Translation and Mangling Fun

Name Mangling happens when compilers translate source code with overloaded functions into object code. Since overloaded functions have the same function name but different template or function arguments, the compiler translates these function names into unique names for each overloaded function. Understanding mangling is important to follow the translation your code undergoes before linking.

For example, the function declaration void foo(std::vector<int>&a) will be translated by GCC to _Z3fooRSt6vectorIiSaIiEE in a library for linking. This unique string is then used during the linking stage if an external library wants to link to our foo function. We can use the tool c++filt to translate mangled names back into human-readable declarations¹.

$ c++filt _Z3fooRSt6vectorIiSaIiEE
foo(std::vector<int, std::allocator<int> >&)

Usually, we do not have to worry about this at all, and it happens behind the scenes.

To follow along with this repository, you can find all files to reproduce this on GitHub as well.

Multi-Language Translation

When we use multiple languages, things get a bit more interesting, because with different languages we may have different compilers translating different units. After translation, the units get linked together. Now, the name mangling has to be identical from the different compilers to allow linking the differently translated units.
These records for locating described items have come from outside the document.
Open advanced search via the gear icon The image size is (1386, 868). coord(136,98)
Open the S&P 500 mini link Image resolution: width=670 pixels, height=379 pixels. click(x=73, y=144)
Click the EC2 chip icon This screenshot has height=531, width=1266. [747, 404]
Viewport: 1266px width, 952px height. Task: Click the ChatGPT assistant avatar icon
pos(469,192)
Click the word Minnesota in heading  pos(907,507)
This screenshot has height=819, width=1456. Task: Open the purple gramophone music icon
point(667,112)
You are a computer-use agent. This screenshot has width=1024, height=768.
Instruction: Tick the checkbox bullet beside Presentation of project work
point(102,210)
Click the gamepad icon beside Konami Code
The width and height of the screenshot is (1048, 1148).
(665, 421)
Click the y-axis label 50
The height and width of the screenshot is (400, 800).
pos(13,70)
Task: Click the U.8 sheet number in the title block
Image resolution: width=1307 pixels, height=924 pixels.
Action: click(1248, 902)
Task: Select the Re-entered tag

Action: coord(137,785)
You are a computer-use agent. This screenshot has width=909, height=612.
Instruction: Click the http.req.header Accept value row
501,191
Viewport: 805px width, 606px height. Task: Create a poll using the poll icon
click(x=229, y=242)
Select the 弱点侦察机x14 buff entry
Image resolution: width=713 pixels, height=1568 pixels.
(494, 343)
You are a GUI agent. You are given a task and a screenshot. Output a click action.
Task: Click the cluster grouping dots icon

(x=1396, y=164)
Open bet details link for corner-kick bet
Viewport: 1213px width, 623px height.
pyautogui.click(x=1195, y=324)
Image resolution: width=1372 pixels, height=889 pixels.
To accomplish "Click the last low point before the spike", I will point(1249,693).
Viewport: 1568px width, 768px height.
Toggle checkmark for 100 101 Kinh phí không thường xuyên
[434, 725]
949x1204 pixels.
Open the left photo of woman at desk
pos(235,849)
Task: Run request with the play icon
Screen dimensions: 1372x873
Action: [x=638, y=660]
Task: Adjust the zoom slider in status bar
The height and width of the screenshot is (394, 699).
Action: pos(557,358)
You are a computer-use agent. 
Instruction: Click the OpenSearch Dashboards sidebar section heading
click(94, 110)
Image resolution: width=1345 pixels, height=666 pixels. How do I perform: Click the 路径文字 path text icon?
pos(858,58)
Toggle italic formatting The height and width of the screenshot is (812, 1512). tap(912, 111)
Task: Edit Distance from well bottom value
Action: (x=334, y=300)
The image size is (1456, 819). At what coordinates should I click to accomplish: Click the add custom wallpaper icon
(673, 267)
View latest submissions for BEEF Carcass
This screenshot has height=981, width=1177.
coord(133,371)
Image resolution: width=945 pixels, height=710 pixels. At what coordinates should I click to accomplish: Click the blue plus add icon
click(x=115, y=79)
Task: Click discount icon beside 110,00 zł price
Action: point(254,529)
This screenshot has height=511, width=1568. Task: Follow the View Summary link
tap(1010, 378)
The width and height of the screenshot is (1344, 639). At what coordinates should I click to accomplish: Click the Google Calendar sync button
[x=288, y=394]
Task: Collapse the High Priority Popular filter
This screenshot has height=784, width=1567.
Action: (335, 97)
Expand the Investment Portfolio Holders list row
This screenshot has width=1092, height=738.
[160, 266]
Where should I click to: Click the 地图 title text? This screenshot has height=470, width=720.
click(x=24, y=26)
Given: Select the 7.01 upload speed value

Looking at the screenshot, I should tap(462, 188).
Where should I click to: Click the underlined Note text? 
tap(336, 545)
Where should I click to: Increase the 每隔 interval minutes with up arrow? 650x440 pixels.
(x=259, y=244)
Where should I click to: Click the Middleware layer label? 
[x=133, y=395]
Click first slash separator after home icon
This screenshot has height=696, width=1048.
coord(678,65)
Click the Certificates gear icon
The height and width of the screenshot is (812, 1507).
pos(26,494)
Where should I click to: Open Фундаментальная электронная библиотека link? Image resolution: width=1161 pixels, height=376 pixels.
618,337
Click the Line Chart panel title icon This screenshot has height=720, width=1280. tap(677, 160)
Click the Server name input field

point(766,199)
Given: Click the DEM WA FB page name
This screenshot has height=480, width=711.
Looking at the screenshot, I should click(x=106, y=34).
While building code for the AMSO project, I came across an instance where this step failed. In my particular instance, I was using gcc to translate regular C++ code and nvcc to translate CUDA/Thrust code. And in this instance, gcc and nvcc translate the names of functions containing thrust objects in the signature differently. This is particularly annoying when building the C++ project as a Python extension, because the Python extension is a library that is dynamically loaded by Python. As a result, at the compilation stage, no linking errors are reported, but when loading the module with Python, the missing linked objects result in errors.

Simple Example Problem²

Let’s look at a minimal example. A library handling CUDA-specific operations may have a source file nvcc.cu:

#include <iostream>
#include "nvcc.cuh"

void foo(std::vector<int>&a){
  //Potentially some CUDA code
  std::cout<<"std::vector "<<a.size()<<std::endl;
}

void bar(thrust::host_vector<int>&a){
  std::cout<<"thrust::vector "<<a.size()<<std::endl;
}

With the corresponding header file nvcc.cuh:

#pragma once
#include <vector>
#include <thrust/host_vector.h>

void foo(std::vector<int>&a);
void bar(thrust::host_vector<int>&a);

We can translate this into an object file using nvcc like this³:

$ nvcc -std=c++17 -x cu -c nvcc.cu -o nvcc.cu.o
nvcc warning : Support for offline compilation for architectures prior to '<compute/sm/lto>_75' will be removed in a future release (Use -Wno-deprecated-gpu-targets to suppress warning).

Here, we select C++17 as our standard and instruct nvcc with -x cu to build this as a CUDA source file. With nm we can inspect the resulting object file and use grep to only see our declared functions.

$ nm nvcc.cu.o | grep foo
0000000000000cbf t _GLOBAL__sub_I__Z3fooRSt6vectorIiSaIiEE
000000000000002e T _Z3fooRSt6vectorIiSaIiEE
$ c++filt _Z3fooRSt6vectorIiSaIiEE
foo(std::vector<int, std::allocator<int> >&)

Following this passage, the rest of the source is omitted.